Gustavo buscou a esposa e então conversaram com o policial.
- Gustavo e Juliana, certo?
- Sim, mas como…
- O padre me falou seus nomes, explicou a situação. Vocês compraram mesmo a casa?
A conversa parecia ser toda fragmentada.
- Compramos, já faz um mês.
- Então se não quiserem se desfazer da mesma, lhe darei um concelho… Vocês precisam aprender a conviver com eles, de alguma forma essa casa também é deles.
- Deles? Eles? De quem o senhor está falando?

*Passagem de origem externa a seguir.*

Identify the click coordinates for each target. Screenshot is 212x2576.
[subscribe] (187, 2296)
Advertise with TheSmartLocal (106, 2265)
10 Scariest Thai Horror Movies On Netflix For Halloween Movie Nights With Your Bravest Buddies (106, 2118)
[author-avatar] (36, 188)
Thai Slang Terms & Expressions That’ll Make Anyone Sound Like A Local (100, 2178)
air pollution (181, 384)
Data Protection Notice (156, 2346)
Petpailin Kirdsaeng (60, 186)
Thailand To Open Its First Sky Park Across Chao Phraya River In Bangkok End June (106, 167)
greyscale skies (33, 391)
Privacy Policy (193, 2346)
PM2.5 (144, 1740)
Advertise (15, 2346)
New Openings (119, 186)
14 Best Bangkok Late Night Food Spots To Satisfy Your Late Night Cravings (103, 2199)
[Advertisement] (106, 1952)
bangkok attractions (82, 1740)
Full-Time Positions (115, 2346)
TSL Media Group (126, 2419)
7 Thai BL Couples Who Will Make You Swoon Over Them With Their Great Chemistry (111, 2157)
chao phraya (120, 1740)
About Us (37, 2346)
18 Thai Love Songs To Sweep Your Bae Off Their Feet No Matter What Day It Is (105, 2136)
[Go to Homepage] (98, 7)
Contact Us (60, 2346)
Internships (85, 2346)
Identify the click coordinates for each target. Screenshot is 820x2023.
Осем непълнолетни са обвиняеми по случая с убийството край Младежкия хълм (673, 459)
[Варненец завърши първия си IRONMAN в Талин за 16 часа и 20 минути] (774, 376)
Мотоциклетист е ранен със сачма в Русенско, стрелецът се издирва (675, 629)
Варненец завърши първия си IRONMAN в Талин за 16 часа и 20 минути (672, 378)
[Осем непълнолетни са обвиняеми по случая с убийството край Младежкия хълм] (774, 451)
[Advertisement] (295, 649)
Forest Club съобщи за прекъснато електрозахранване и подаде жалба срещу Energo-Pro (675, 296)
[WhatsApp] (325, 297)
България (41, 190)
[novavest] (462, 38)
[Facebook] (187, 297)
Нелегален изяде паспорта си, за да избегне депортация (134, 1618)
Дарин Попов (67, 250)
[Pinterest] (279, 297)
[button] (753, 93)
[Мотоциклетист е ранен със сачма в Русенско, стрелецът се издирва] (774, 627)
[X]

- Dos mortos minha senhora. Os mortos habitam a casa, assim como habitam o cemitério. Sejam pacíficos, mas também nãos os ignorem, vocês não vão querer nenhum deles com raiva de vocês. Seu João viveu por muito tempo em parecia com eles, mas o velho nunca acreditou que tudo era realmente verdade, e assim, acabou virando amigo demais desses espíritos. Esse foi seu erro, com certeza foi.
Muitas vezes o policial parecia conversar com si mesmo.
- Ele me disse que saiu daqui por sofreu um grave acidente. Comentou Gustavo ainda incrédulo.
- Sim, tudo por que da noite para o dia ele passou a ignorá-los, esqueceu que eles também moravam na casa e o relacionamento entre os mesmos se tornou destrutivo. Os mortos já estão mortos, então quem corre risco são os vivos. Foi por isso que João se acidentou, mas graças a Deus ele está longe daqui.
- Mas nós estamos aqui agora! Falou Juliana nervosa. Ao contrário de seu esposo, engolira toda a história. Aceitara como verdade todo aquele relato surreal.
- Eu sei, por isso peço que tomem cuidado, pois não há nada que posso ser feito a respeito. Estarei disposto para conversar sempre que possível, só não entro para falar mais de tudo que sei por que esses ai não gostam muito de mim. De qualquer modo, boa noite e fiquem com Deus.
O casal voltou para dentro da casa, não dormiram.
- O pessoal que vive por aqui é um bando de doidos, a casa seria perfeita se não fosse por esses ratos… Só podem ser ratos, só pode. Falou novamente Gustavo, dessa vez apertando a mão da esposa. Fechou os olhos e tentou dormir, por alguns minutos ficou ouvindo sua respiração e a de Juliana. Em sua cabeça o lembrava daquela que poderia ser sua única prova sobre o sobrenatural, os homens em frente ao cemitério, o sujeito de terno e chapéu que lhe acenou.
Mas e se fossem apenas um grupo de vândalos? Ou trabalhadores noturnos? Era possível, tudo era possível.
Perdeu-se em devaneios, dormiu. Nem percebeu o abraço da esposa, que aos poucos pegou no sono também.
Não sonharam naquela noite, os pesadelos agora só aconteciam enquanto acordados.